Oscar Kosarin – Age 98 – Passed away on October 1, 2016. He was preceded in death by his mother Elisabeth Renz, and his Father Solomon Kosarin.
Survivors include his wife, Dianne Kosarin, son ,Kim Kosarin, daughter Carli (Rick) Kosarin; son, Oscar (Jennifer) Kosarin, and grandsons, Sky Kosarin, and Enoch Reynolds.
Oscar was born in Munich, Germany in 1918. His mother brought him over to the States where he grew up in New York, New York. By the age of 18, Oscar had already started what would turn out to be a lifelong carrier in the music industry. He began playing gigs in places like The Ritz, Waldorf Astoria, The Plaza, and many other venues. Oscar went on to become an arranger, orchestrator, musical director, musical supervisor, conductor, and music professor.
As World War II was coming to an end, he conducted USO shows in Europe. About that time he had married and adopted a precious son Kim. That marriage didn’t work out, but, Oscar took on the task of raising Kim by himself. He must have done “something right”. With Oscar’s mentorship, Kim has gone on to become a biomedical technician and is very active in community affairs.
Through his years as an arranger, composer, and conductor he had the privilege of working with some of the best in the industry, John Kander, Fred Rodgers, Yul Brynner, Ed Aimes, and Sammy Davis Jr.
Oscar was asked to teach at the University of Cincinnati College Conservatory of Music, which he did from 1971-1985. During that time Prentice Hall published his book “The Singing Actor: How to be a success in Musical Theatre.

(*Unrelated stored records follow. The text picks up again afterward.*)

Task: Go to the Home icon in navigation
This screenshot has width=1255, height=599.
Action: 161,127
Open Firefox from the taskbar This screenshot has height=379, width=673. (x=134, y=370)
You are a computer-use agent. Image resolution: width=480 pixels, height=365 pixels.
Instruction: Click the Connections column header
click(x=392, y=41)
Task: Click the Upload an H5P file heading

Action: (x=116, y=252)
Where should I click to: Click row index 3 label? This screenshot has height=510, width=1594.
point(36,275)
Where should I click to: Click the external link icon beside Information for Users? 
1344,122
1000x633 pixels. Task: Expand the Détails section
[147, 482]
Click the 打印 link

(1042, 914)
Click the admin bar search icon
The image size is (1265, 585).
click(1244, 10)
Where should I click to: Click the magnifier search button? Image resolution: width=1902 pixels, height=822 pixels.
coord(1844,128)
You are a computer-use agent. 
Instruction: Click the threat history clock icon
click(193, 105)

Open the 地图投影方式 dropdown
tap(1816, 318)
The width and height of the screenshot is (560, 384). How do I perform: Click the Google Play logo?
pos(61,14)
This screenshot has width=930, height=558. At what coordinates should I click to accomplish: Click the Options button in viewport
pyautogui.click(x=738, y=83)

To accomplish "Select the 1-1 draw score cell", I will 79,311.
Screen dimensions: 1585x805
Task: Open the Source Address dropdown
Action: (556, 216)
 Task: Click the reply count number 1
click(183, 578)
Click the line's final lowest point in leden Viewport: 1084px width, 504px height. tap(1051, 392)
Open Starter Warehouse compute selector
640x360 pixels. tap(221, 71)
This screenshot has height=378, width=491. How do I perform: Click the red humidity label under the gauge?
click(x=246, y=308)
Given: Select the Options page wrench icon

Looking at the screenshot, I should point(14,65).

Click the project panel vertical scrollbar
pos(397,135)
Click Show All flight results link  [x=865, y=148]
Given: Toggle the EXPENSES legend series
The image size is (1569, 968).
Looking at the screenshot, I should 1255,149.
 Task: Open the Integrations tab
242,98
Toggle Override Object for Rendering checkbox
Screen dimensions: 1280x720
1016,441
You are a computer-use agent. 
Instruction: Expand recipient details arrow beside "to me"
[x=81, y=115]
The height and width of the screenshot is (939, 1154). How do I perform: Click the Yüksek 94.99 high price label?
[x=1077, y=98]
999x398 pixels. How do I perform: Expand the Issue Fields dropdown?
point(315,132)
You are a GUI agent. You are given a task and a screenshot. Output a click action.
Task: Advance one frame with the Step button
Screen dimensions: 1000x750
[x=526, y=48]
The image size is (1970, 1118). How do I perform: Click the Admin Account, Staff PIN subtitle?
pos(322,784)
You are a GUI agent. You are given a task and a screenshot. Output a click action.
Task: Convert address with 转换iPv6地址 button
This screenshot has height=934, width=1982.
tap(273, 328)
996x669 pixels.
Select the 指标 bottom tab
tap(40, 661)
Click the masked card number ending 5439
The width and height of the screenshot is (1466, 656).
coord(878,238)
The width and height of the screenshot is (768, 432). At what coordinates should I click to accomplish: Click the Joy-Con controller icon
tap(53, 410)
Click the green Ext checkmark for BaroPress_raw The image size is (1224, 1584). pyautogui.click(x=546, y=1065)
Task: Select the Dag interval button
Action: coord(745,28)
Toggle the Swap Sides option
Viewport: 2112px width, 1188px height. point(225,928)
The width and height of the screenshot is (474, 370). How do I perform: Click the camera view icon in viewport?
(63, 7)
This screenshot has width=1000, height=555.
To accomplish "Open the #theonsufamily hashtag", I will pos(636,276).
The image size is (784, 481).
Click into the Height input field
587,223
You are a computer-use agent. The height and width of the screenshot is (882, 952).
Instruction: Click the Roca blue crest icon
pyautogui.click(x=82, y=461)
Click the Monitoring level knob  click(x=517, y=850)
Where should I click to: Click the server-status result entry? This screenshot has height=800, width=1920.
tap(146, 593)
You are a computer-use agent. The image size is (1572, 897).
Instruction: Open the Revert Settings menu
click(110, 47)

Also during this time he met the love of his life, Dianne Kosarin, a then Violin Major at C.C.M. It was truly love at first sight, and a year later the two were married. In 1982 they were blessed with a sweet daughter, Carli. In 1986, they both “threw caution to the winds” as they said were blessed again with another child Oscar Paul.
After retiring from C.C.M. Oscar made Charleston, SC. his new home, where he went on to once again teach musical theater at The College of Charleston in addition to conducting many shows at the famous Dock St. Theatre. Those were some great and happy years for Oscar, but finally in 1997, he and Dianne decided to move to Chattanooga TN, where once again Oscar was asked to teach Musical theatre, which he delightfully accepted. He started teaching at the University of fine arts Division in Cleveland TN.
He also worked with his wife Dianne on numerous events. Together they made many recordings of violin and piano “violin of voices”, as well as making many appearances on live TV programs. One of the wonderful things about Oscar was his ability to play the piano for Dianne’s violin students during their recitals and for kids to sing at church.
A truly great man who led many lives and conducted and played with some of the top artist of the world, was yet a very humbled soul and was able to laugh at himself.
He said the last year of his life had been one of his best because he had given his heart to Jesus, and was so grateful for all the blessings God gave him. He will be missed by all who knew him!!! There is a huge void with his passing.